科捜研の女 劇場版 ー2022.8.5.
監督:兼崎涼介
「破天荒なようで理詰めの安定感」
実は最後まで犯人が分からなかった。
何となく気付いていたら見てしまっているTVシリーズも同じくだ。
20年も続いているなら主人公マリコのキャラが徐々に過激化してゆくのは仕方なしとして、そちらへ逃げることなく最後まで楽しめるのは、サスペンスとしての造りがしっかりしているためなのだろう。
つまりキャラは破天荒でも、筋書きはかなりの理詰め。
テレビドラマの映画版において、気合を入れ過ぎて変な方向にスベる場合も多々見受けるが、本作はその点、本当に映画版としてパワーアップ。見栄えもし、成功している例ではないかと思う。
しかも動機が「情」ではなく、「信念」にあるところが、うまい。
うん、盾鉾対決。
納得です。
これまでの登場人物、総出演での事件解決は圧巻。
ただその旨味が分かるのは、TVシリーズを知る者のみはもったいないか。
それ以上、主人公らの活躍を引き立たせる悪役、佐々木さんの悪役ぶりがまたよかった。
「アキハバラ@DEEP」を観た時も光っていたが、時を越えてなお、である。
今秋、リニューアルで新シリーズスタートの事。
また気づいたら見てるんだろうな。
まさに名作!
あまりゴリゴリの謎解きミステリーは見ない。
直近で見た「ナイヴスアウト」からさかのぼって、いつ見たのかよく思い出せないほどだ。
(サスペンスならよく見るが)
理由としてナニカ、ドコカ、こじつけたような印象を受ける事が多いことと、そのせいで見終わったあと、事件の影にいくら壮大な人間ドラマが隠されていようとも空々しく感じてしまうからだと振り返っている。
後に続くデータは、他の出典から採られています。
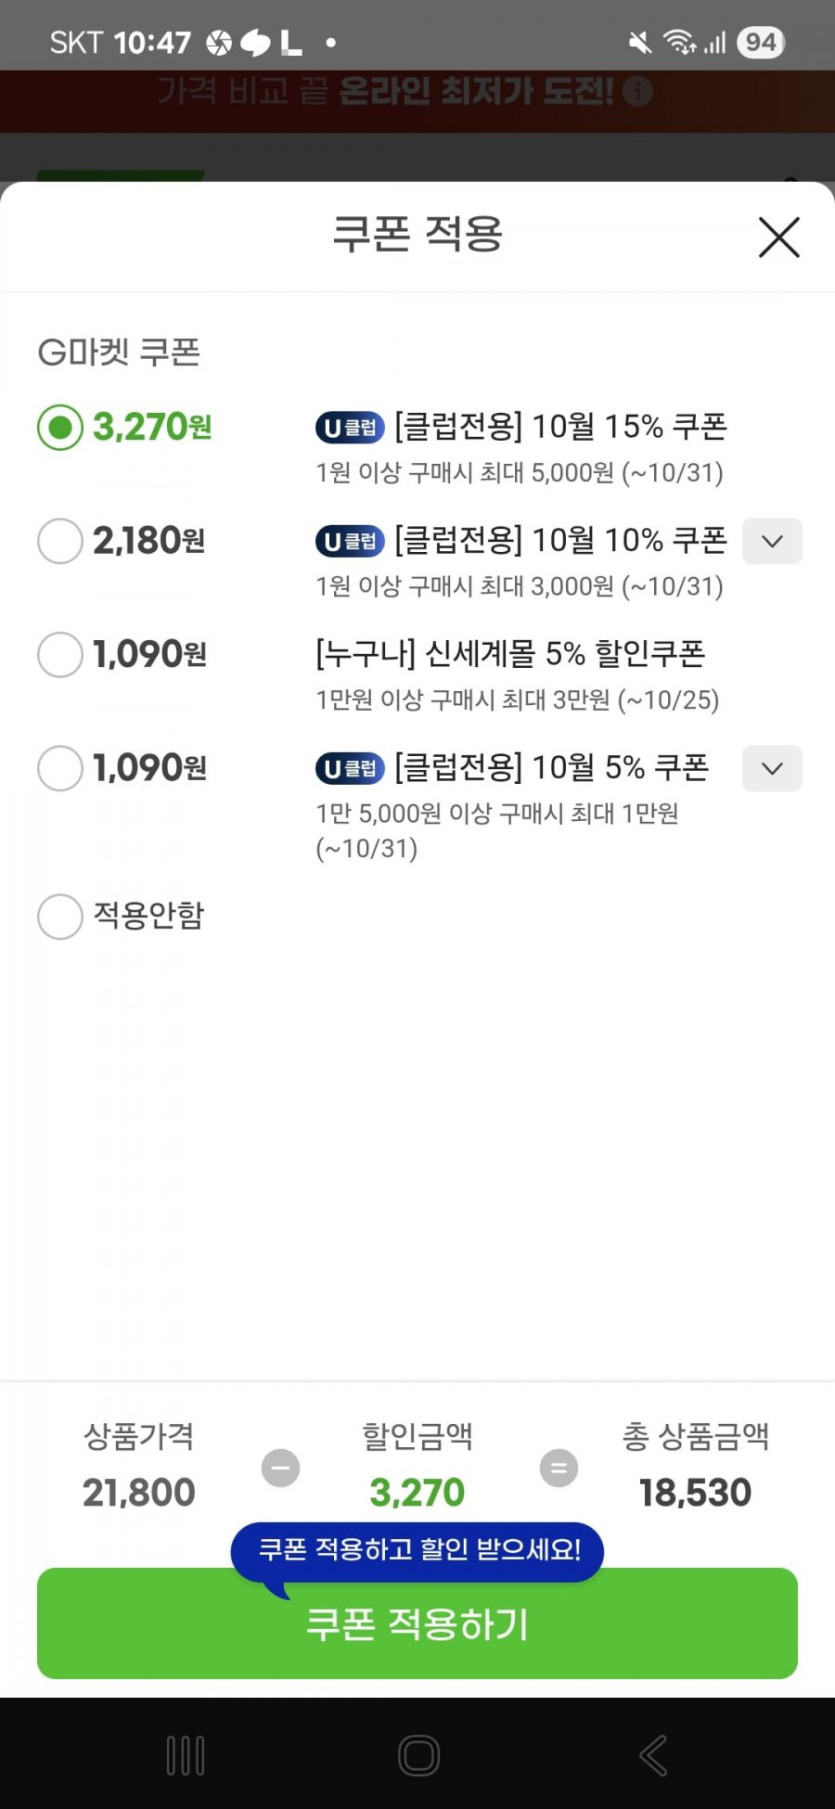This screenshot has width=835, height=1809.
Task: Open recent apps from navigation bar
Action: pos(185,1755)
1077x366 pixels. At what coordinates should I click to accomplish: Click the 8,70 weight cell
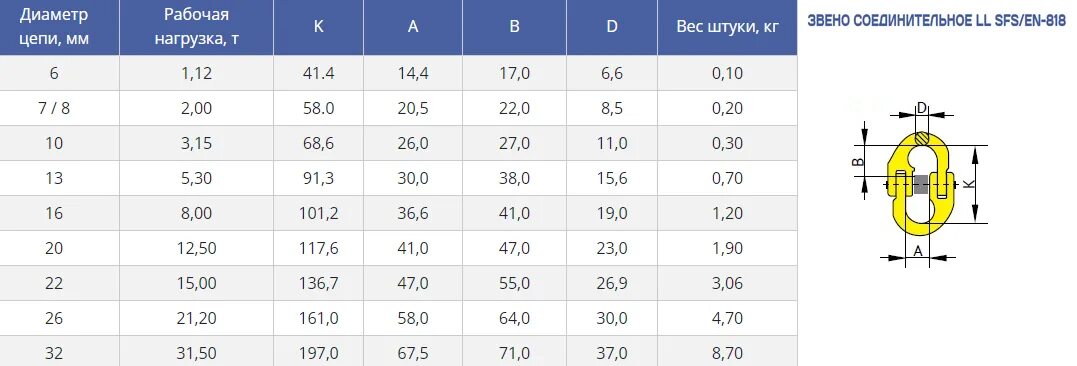pyautogui.click(x=727, y=354)
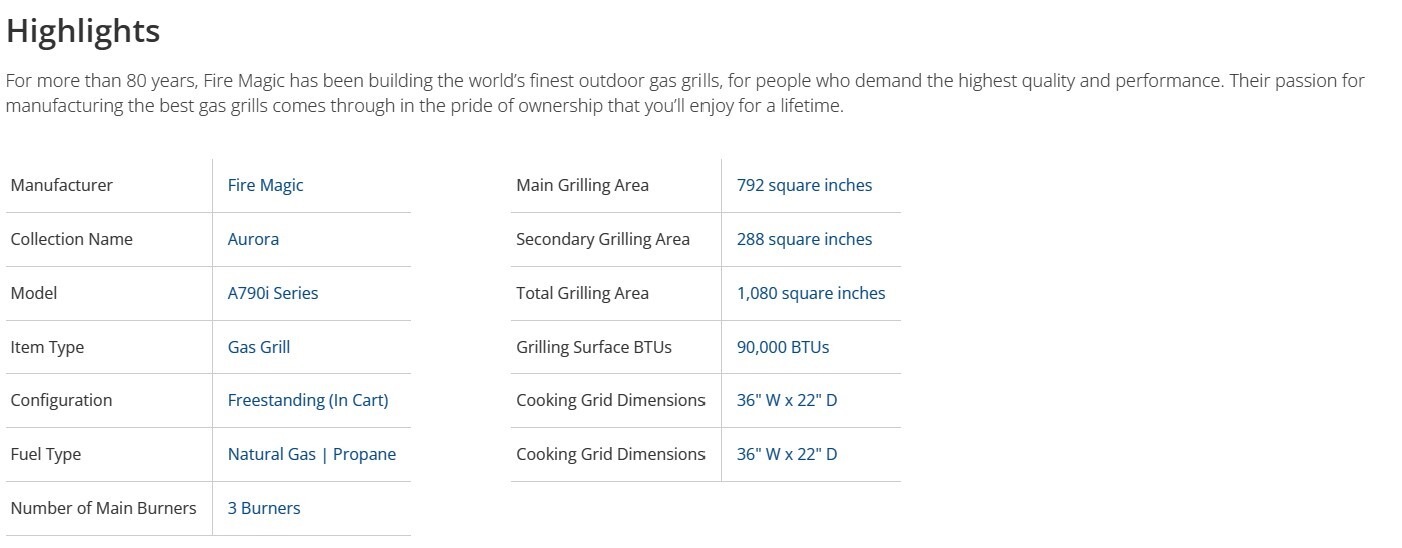Image resolution: width=1402 pixels, height=548 pixels.
Task: Select the A790i Series model link
Action: [273, 293]
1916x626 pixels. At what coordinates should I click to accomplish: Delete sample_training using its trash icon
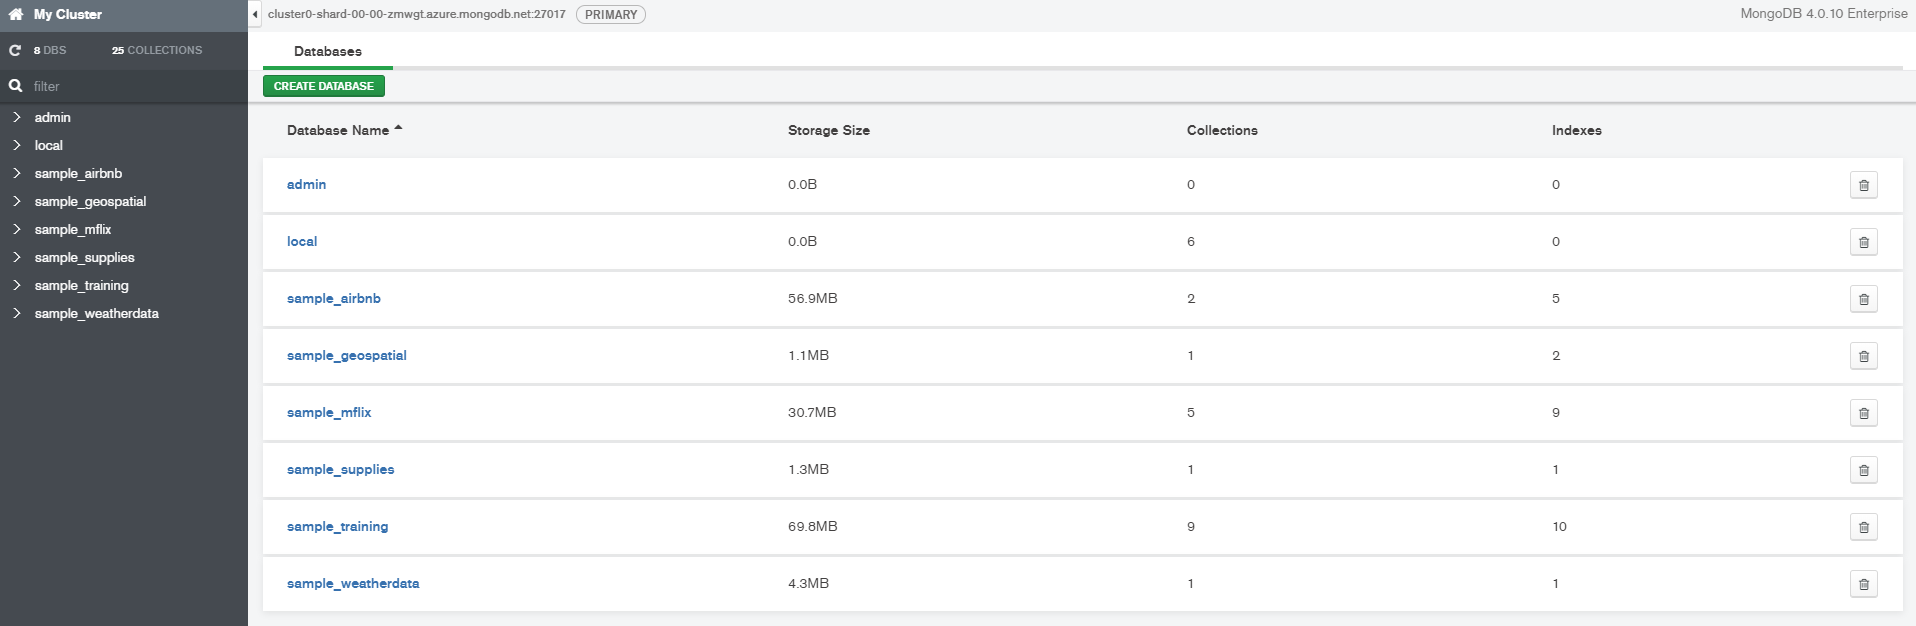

これ、殺人トリックが文字通りトリッキーであればあるほど、凝れば凝るほど、そう感じてしまうのだから作り手に申し訳ない限りである。
この塩梅をうまく整えてくれるものがあるとすれば、
あまりリアルに作り込み過ぎない、
だろうか。
コメディー調であるとか、真逆に劇画を極めるとか。現代劇ながらファンタジーめいた部分がある方がいい。
いかにもリアル、リアリティーあふれるを追求し過ぎると、
身の周りと比較して、どうしてもンなわけないだろ、と目が覚めてしまうのである。
起きるはずもないことが起きた。
そこをウリにする限り、やはり現実からは数ミリ、ズレた世界線の方がいい。
トリックという緻密な演出がキモとなるため、つい作り手はクソ真面目にのめり込んでしまうのではと察するが、「起きるはずもないこと」を現実に馴染ませるためには控えていくらも客観的にがキモであると考えるのである。
そういう点で本作の、肩の力を抜いた、時にハズす余裕は絶妙だ。
長年、好かれる秘訣もここにあるのだろうなと感じて止まない。
し、受け取り手としてはそれくらいが好みである。
まあ、残念ながらコロナ真っただ中での公開により、集客はイマイチだったようだが。こればかりは時の運だと思う。